‘Hail Satan?': Pitchforks, black clothes and good deeds

One point made in this wry and illuminating documentary from Penny Lane is that the group that calls itself the Satanic Temple is not composed of devil worshippers.|

Before watching “Hail Satan?,” you might be surprised to learn that a group of self-described Satanists adopted a stretch of highway in Arizona and picked up litter with pitchforks. Or that others have collected socks for the needy. Or that their ranks - minions? - include not only disaffected rebels clad in black, but also a bowtie-wearing dork who looks like he could be Bill Nye's understudy.

Is such affability part of a sinister plot? It doesn't seem that way. One point made in this wry and illuminating documentary from Penny Lane is that the group that calls itself the Satanic Temple is not composed of devil worshippers. It's probably not even a religion, at least in the theistic sense. Its adherents have rallied around seven tenets that sound - well, pretty nice. These include striving “to act with compassion and empathy toward all creatures” and promoting beliefs that conform to a “scientific understanding of the world.”

As Scandinavian academic Jesper Aagaard Petersen explains in the film, Satanists were trolls before the contemporary sense of that word existed. The Satanic Temple, founded in 2013, is basically the Yes Men with an ethos, using humor and outrageous behavior to call attention to hypocrisy, particularly when it comes to incursions of religion into the public sphere.

After all, if the Ten Commandments are an acceptable display at the state Capitol in Arkansas, then shouldn't an 8-foot statue of goat-headed deity Baphomet get equal play? The scene in which Lucien Greaves, the Satanic Temple's co-founder, brings the design for that monument to a planning commission and soberly recites its dimensions (“the widest point is at the tips of the wings”) could make professional lampooners like Armando Iannucci and Christopher Guest jealous.

To some extent, Lane has taken on a gimme of a subject. The group's public stunts have resulted in ample media coverage, and Lane deftly interweaves some of the funniest clips, like one of Greaves dryly resisting the questions of an incredulous-sounding Megyn Kelly. She also finds ways to lighten traditional documentary techniques. (An anonymous interviewee in silhouette wears giant ears and devil horns.)

But Lane, a connoisseur of stranger-than-fiction weirdness (“Nuts!”) and found surreality (archival documentary “Our Nixon” edited together amateur movies shot by associates of the president), takes the Satanic Temple seriously. She delves into the history of American religion in the 20th century (the proliferation of Ten Commandments monuments apparently came courtesy of Cecil B. DeMille) and the legacy of Satanic panics of the 1980s and '90s, when many of the featured interviewees - including Greaves - were growing up.

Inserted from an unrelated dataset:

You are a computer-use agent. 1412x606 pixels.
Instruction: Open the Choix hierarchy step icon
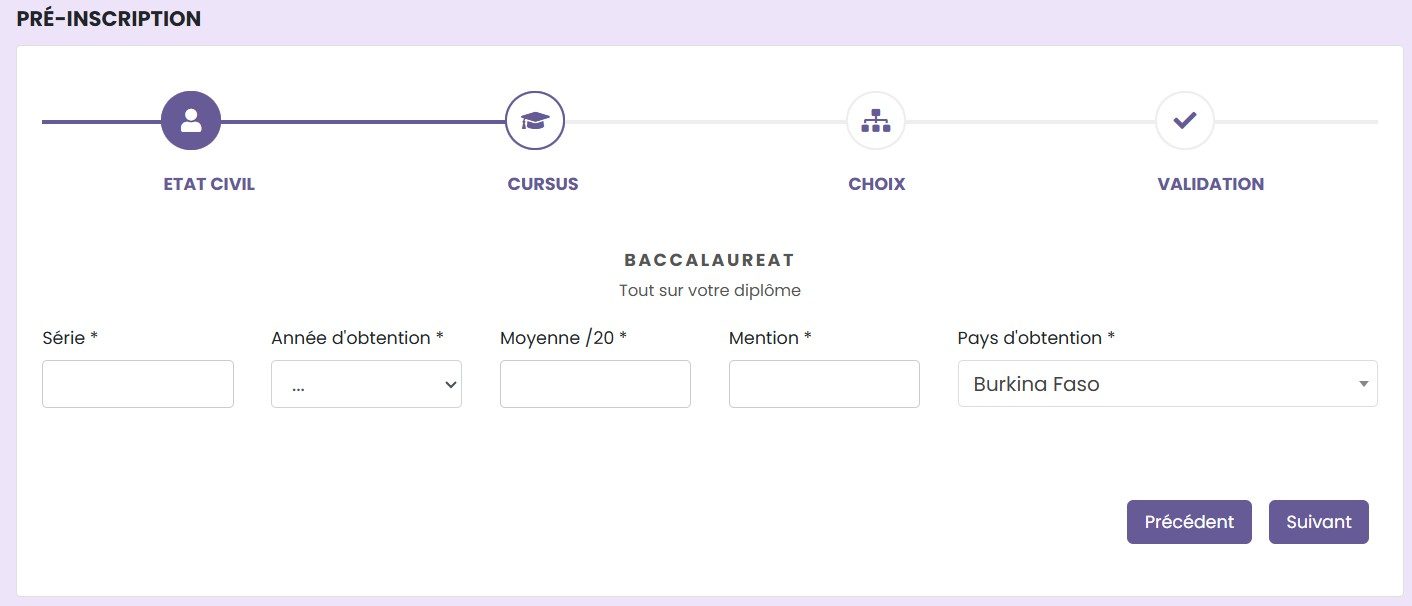pos(876,121)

And as much as the temple's rallies can be amusing, Lane clearly sees its members as earnest advocates for tolerance, progress and individual freedoms - and the group as just an ordinary emerging organization with growing pains. As the excommunicated head of Detroit's chapter says toward the end, “It does feel a little bit satisfying to be fired from the Satanic Temple for being too extreme.”